With the pictures removed, set down all of the entries below exactly.

◆ RECORD SET ◆
[Start of section]

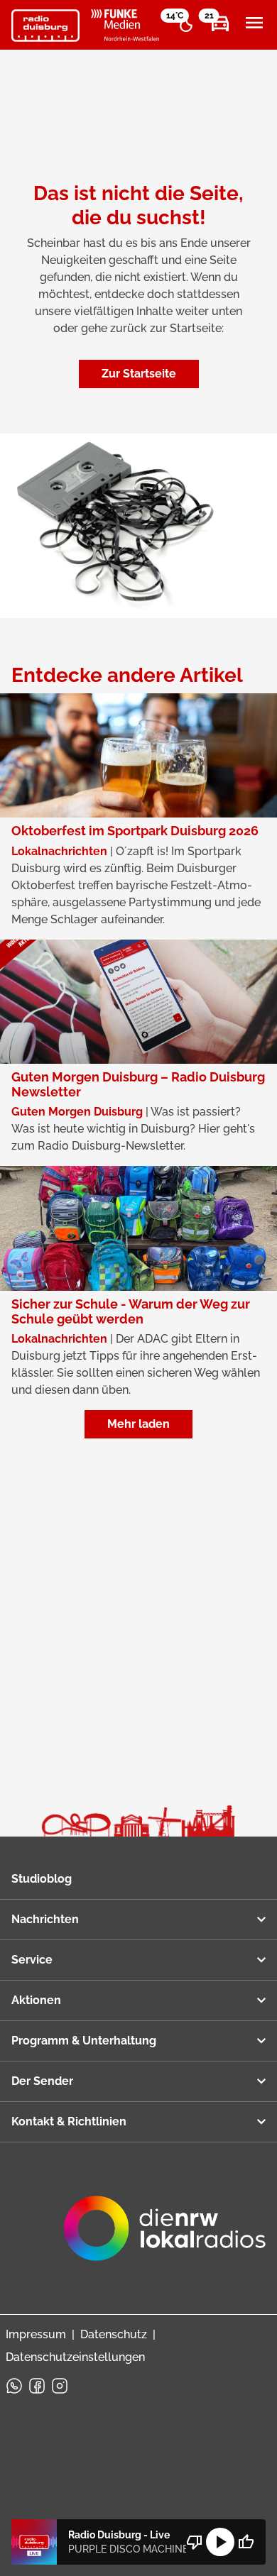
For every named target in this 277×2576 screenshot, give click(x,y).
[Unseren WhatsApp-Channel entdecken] (14, 2385)
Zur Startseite (139, 373)
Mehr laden (138, 1424)
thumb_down (194, 2541)
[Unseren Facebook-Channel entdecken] (36, 2385)
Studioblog (41, 1879)
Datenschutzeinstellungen (75, 2357)
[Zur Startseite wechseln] (45, 25)
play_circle (220, 2542)
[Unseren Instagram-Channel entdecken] (59, 2385)
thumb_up (245, 2541)
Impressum (36, 2334)
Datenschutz (113, 2334)
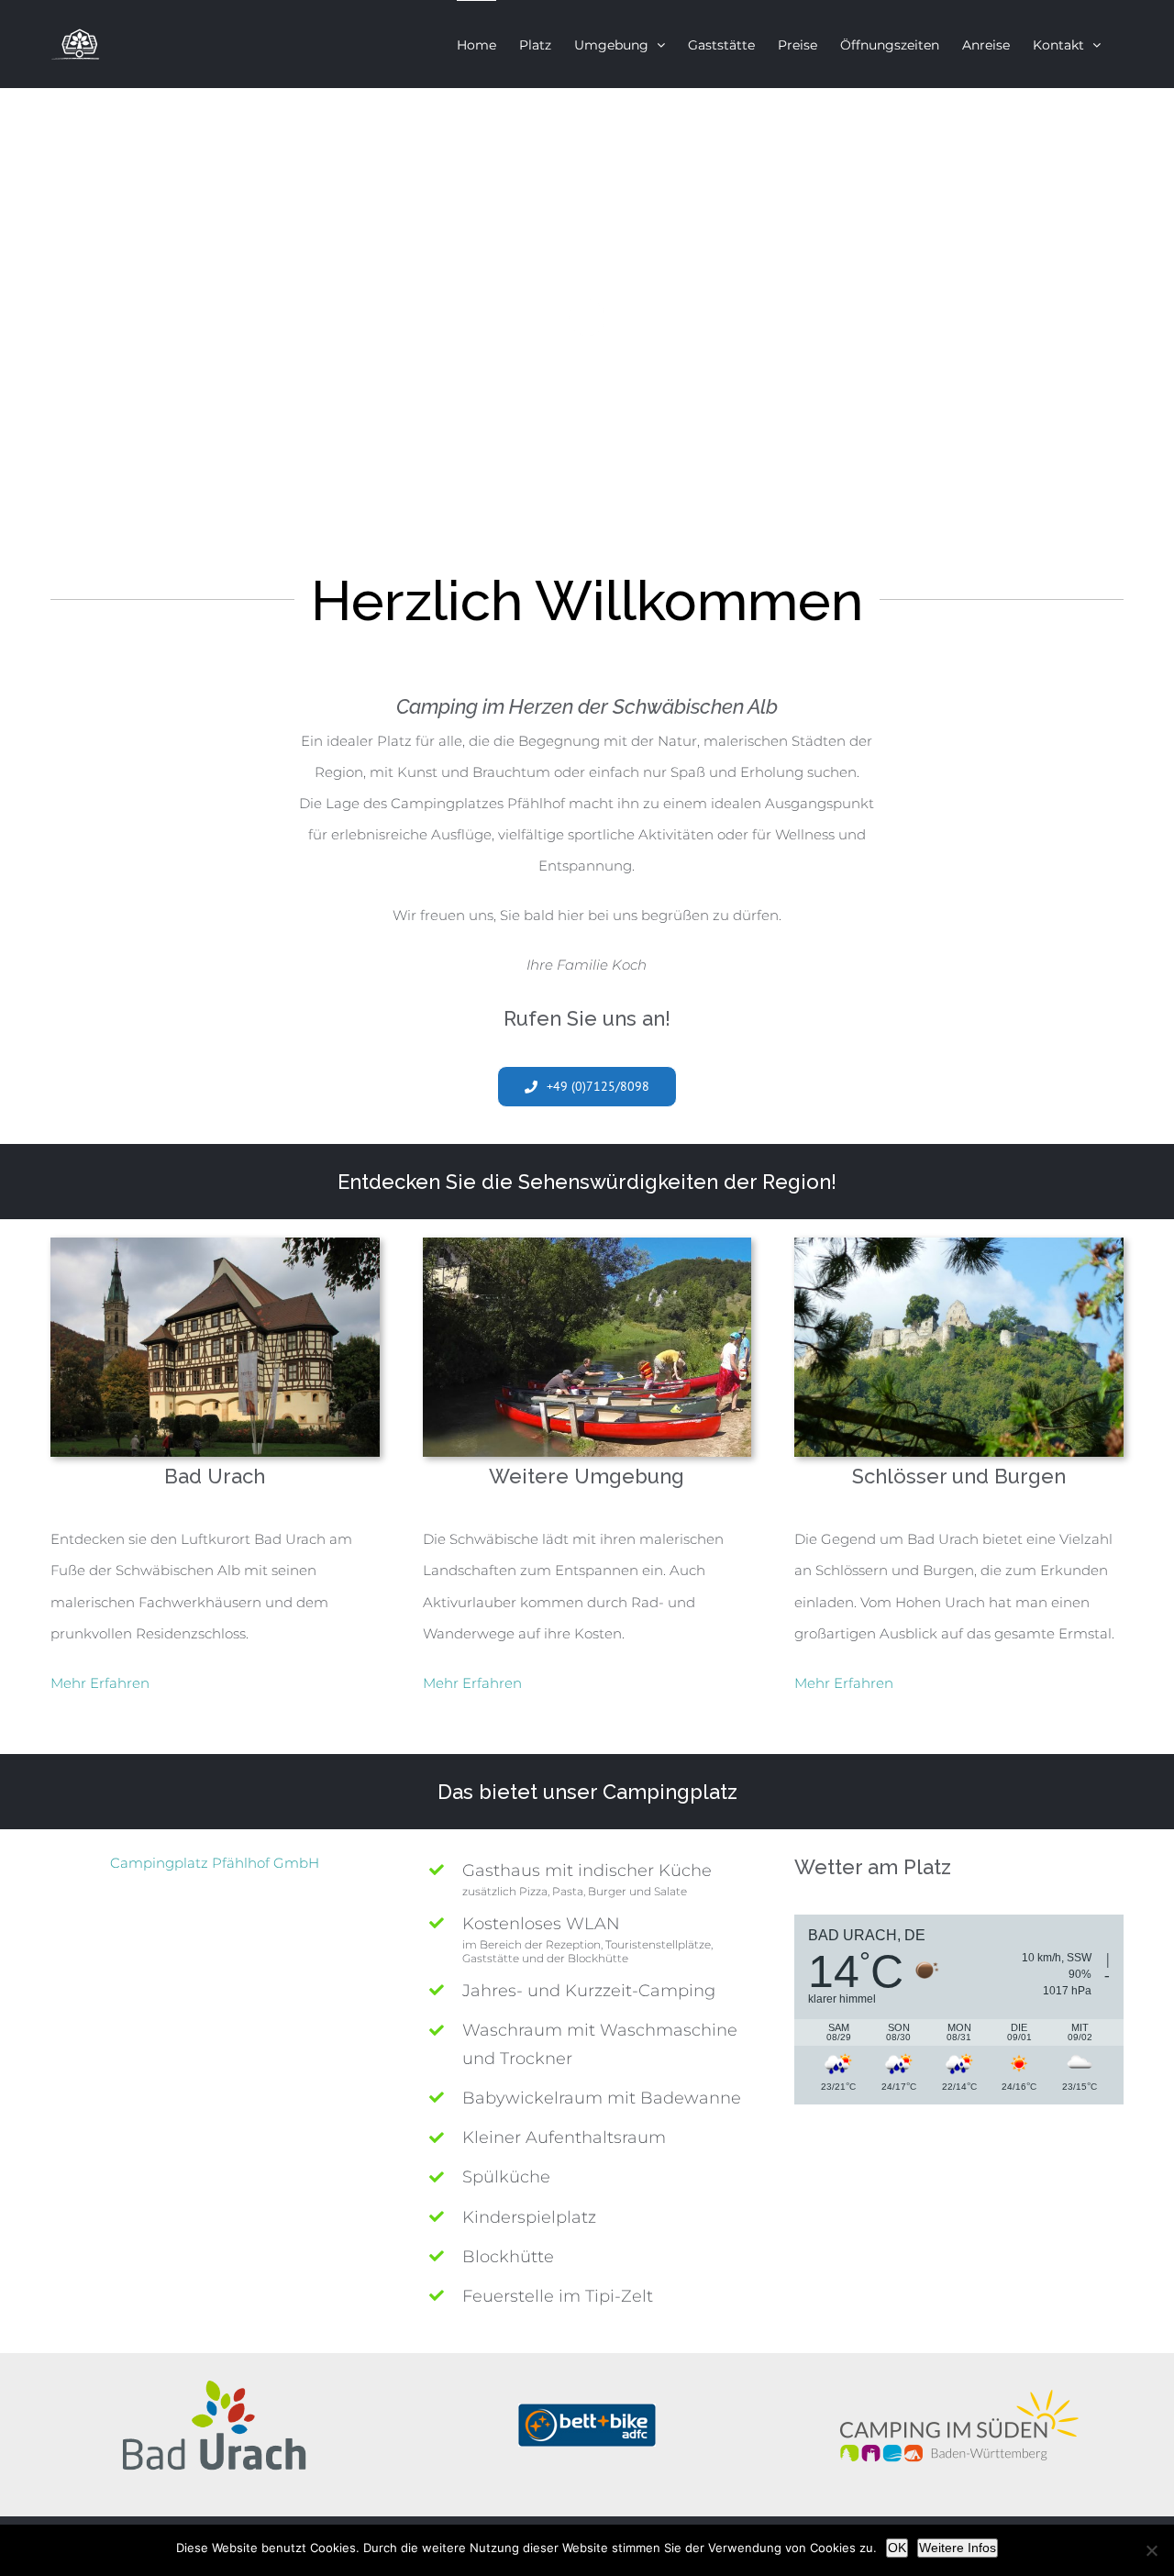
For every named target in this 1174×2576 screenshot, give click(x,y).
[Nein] (1151, 2550)
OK (897, 2547)
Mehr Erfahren (100, 1683)
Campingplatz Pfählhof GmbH (214, 1862)
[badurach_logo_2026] (214, 2387)
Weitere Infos (957, 2547)
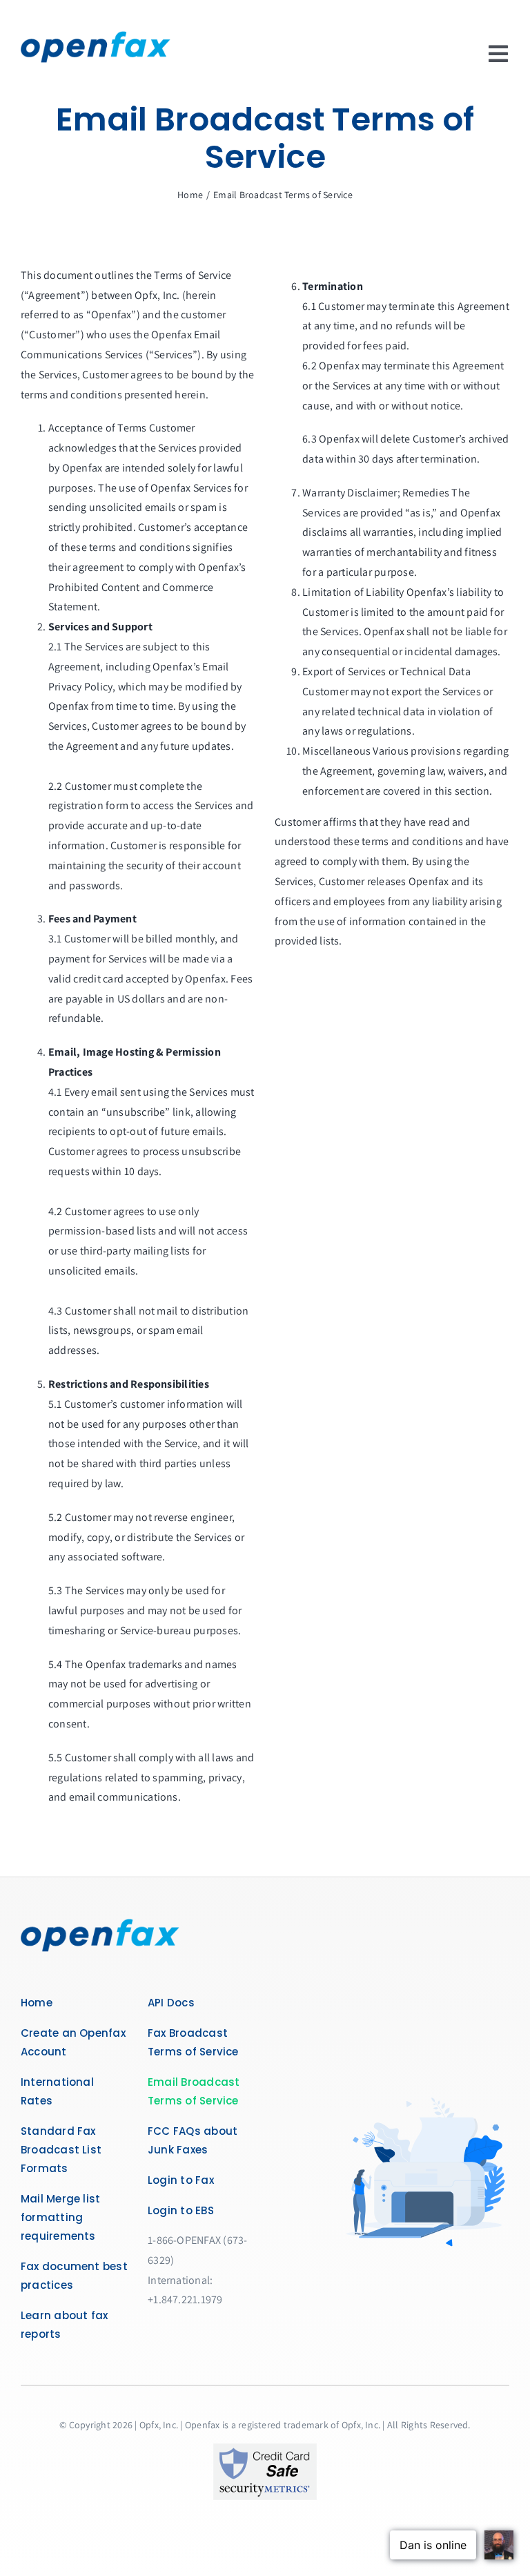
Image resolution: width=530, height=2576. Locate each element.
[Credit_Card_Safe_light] (265, 2448)
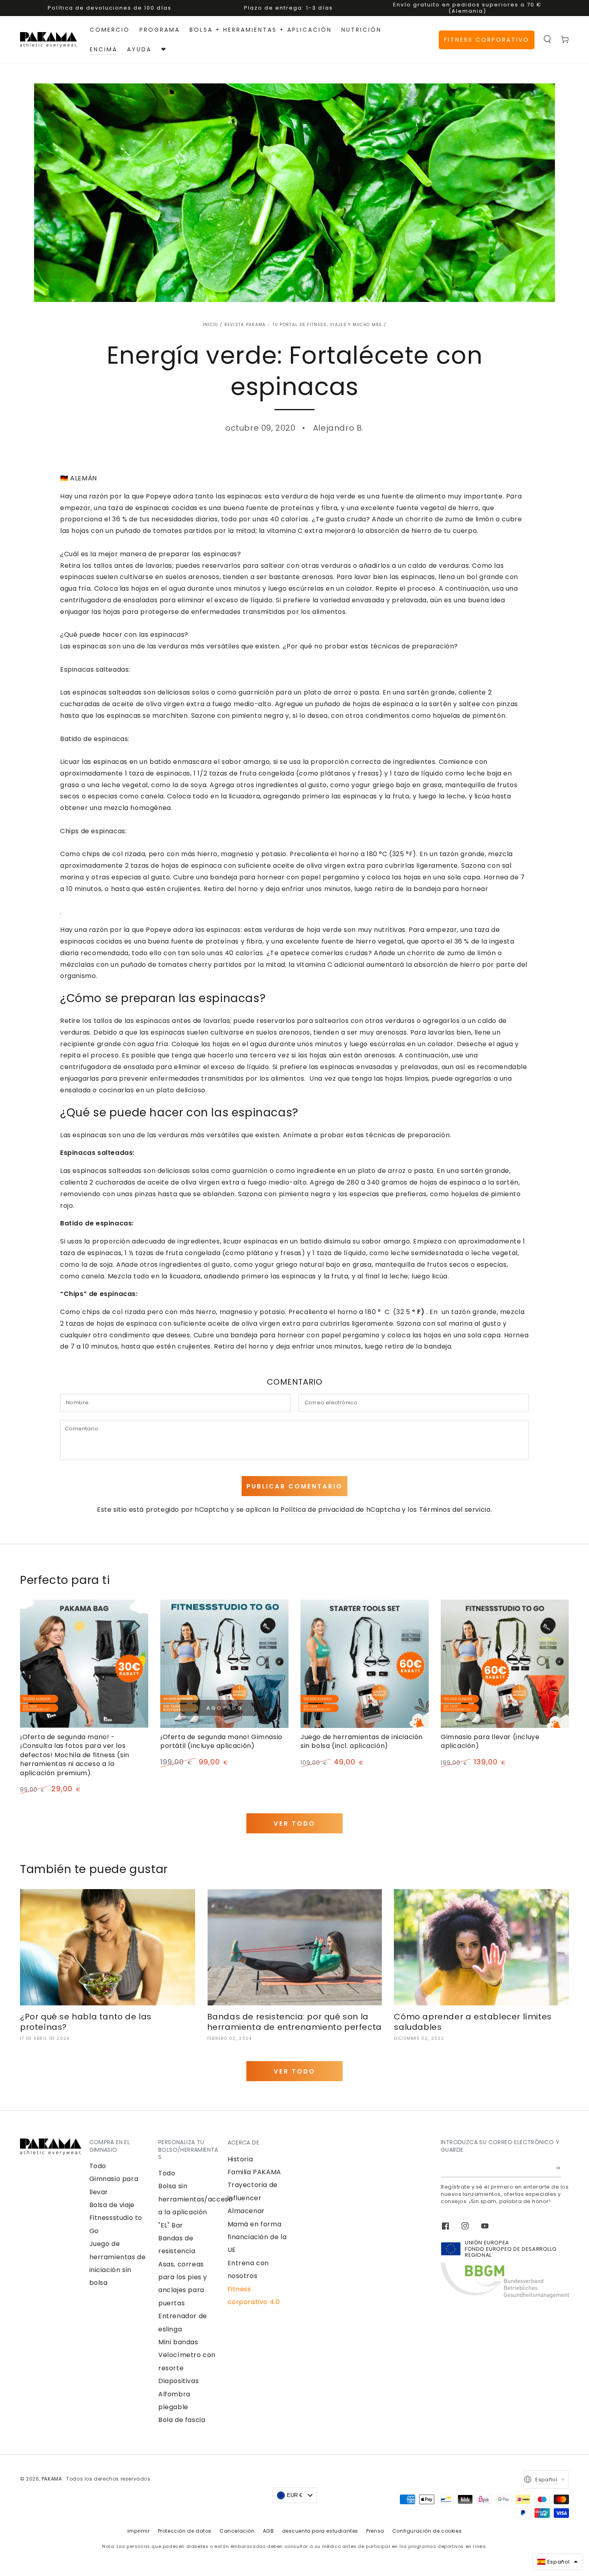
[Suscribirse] (558, 2168)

[End of section]

◆ RESPONSE TO THIS TASK ◆
For every named target in this 277×2576 screenshot, give click(x,y).
[Unseren WhatsApp-Channel entdecken] (14, 2385)
Zur Startseite (139, 373)
Mehr laden (138, 1424)
thumb_down (194, 2541)
[Unseren Facebook-Channel entdecken] (36, 2385)
Studioblog (41, 1879)
Datenschutzeinstellungen (75, 2357)
[Zur Startseite wechseln] (45, 25)
play_circle (220, 2542)
[Unseren Instagram-Channel entdecken] (59, 2385)
thumb_up (245, 2541)
Impressum (36, 2334)
Datenschutz (113, 2334)
For every named target in this 1174×2576 screenshot, give click(x,y).
[Nein] (1151, 2550)
OK (897, 2547)
Mehr Erfahren (100, 1683)
Campingplatz Pfählhof GmbH (214, 1862)
[badurach_logo_2026] (214, 2387)
Weitere Infos (957, 2547)
Image resolution: width=530, height=2576. Locate each element.
[Credit_Card_Safe_light] (265, 2448)
[Suscribirse] (558, 2168)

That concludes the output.